Most areas where Outback Steakhouses are built are devoid of community sense of place. I often found myself stopping for the night near one during my handful of 6,000-mile road-trips taken over the the past three years.
These commercial ghettos are new, but they nearly all look identical in design, layout and architecture as well as tenants.
It is too late to worry about the loss of sense-of-place that these areas create for communities but it is not too late to worry about requiring more of them to offset the costs of impervious surface they push off on the general public.
A recently released study for the National Forest Service by scientists David Nowak and Eric Greenfield, based in Syracuse, NY, has quantified both the amount of tree cover and the amount of impervious surface in each state of the United States as well as in urban and community areas overall.
In the urban/community areas where these cookie-cutter commercial ghettos are built, there is now 18 million acres of impervious surface, about 15% of land area, compared to the national average of 2.4%
In North Carolina, these areas have an even higher percentage of impervious surface.

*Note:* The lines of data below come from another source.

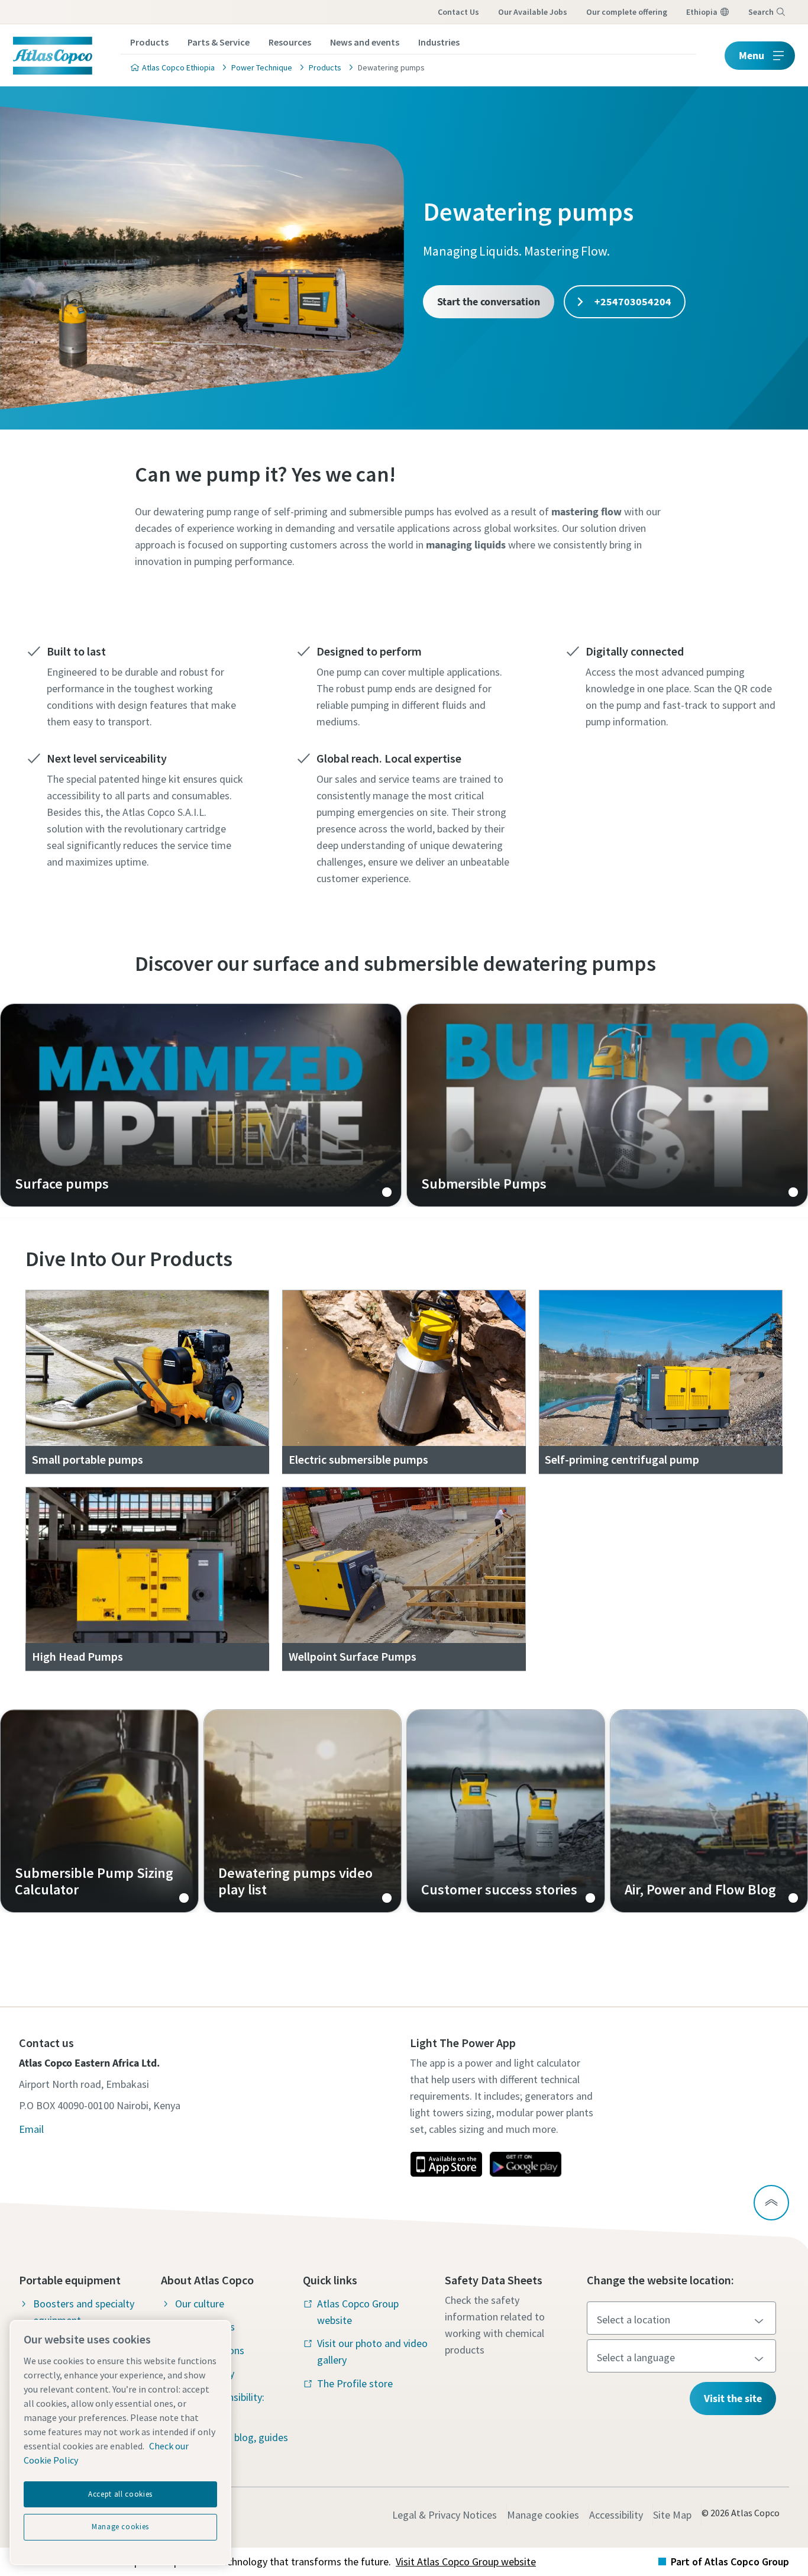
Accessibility (616, 2515)
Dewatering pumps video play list (303, 1811)
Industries (439, 42)
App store (446, 2164)
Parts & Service (219, 42)
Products (149, 42)
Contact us (458, 12)
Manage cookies (543, 2515)
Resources (290, 42)
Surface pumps (201, 1105)
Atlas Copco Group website (358, 2312)
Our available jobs (532, 12)
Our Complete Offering (626, 12)
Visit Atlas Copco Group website (466, 2561)
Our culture (199, 2303)
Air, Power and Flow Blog (709, 1811)
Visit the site (733, 2398)
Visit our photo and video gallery (372, 2351)
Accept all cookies (120, 2494)
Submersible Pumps (607, 1105)
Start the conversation (488, 301)
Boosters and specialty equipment (83, 2312)
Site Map (672, 2515)
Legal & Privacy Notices (444, 2515)
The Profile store (355, 2383)
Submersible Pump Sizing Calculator (99, 1811)
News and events (364, 42)
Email (31, 2129)
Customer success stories (506, 1811)
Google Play (525, 2164)
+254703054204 (631, 301)
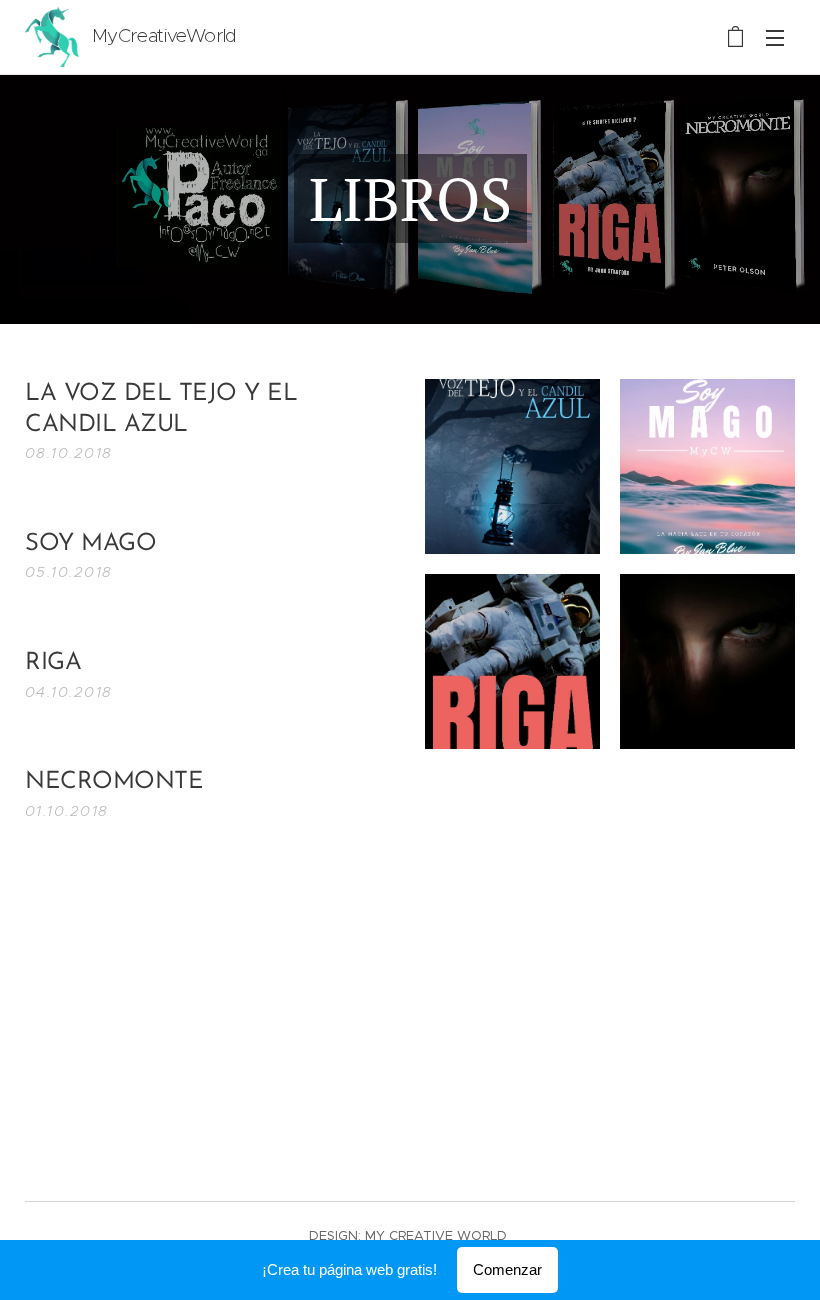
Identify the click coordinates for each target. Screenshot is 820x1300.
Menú (775, 37)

Statewide the ratio of surface covered by trees compared to impervious surface has dropped to an alarming 3.3 to 1.
Even more alarming is how ineffectual local and state governments are. Ordinances to bring balance to the marketplace are woefully inadequate and even more poorly enforced. Pro-market enthusiasts such as me sense the playing field isn’t balanced nor inclusive of costs.
As our air and water quality and sense of place degrades, the electorate seems weary, burned out and seemingly detached. Elected officials if they are aware or care at all, seem even more so.
All of this is to say that we are in desperate need of full-cost accounting. Brands such as Outback are proud of their commitment to quality of life in the communities in which they are located.
What better way to demonstrate this than to dedicate that commitment to the fostering and preserving of sense of place as well as working to set an example for how businesses can incorporate full cost accounting and the triple bottom line.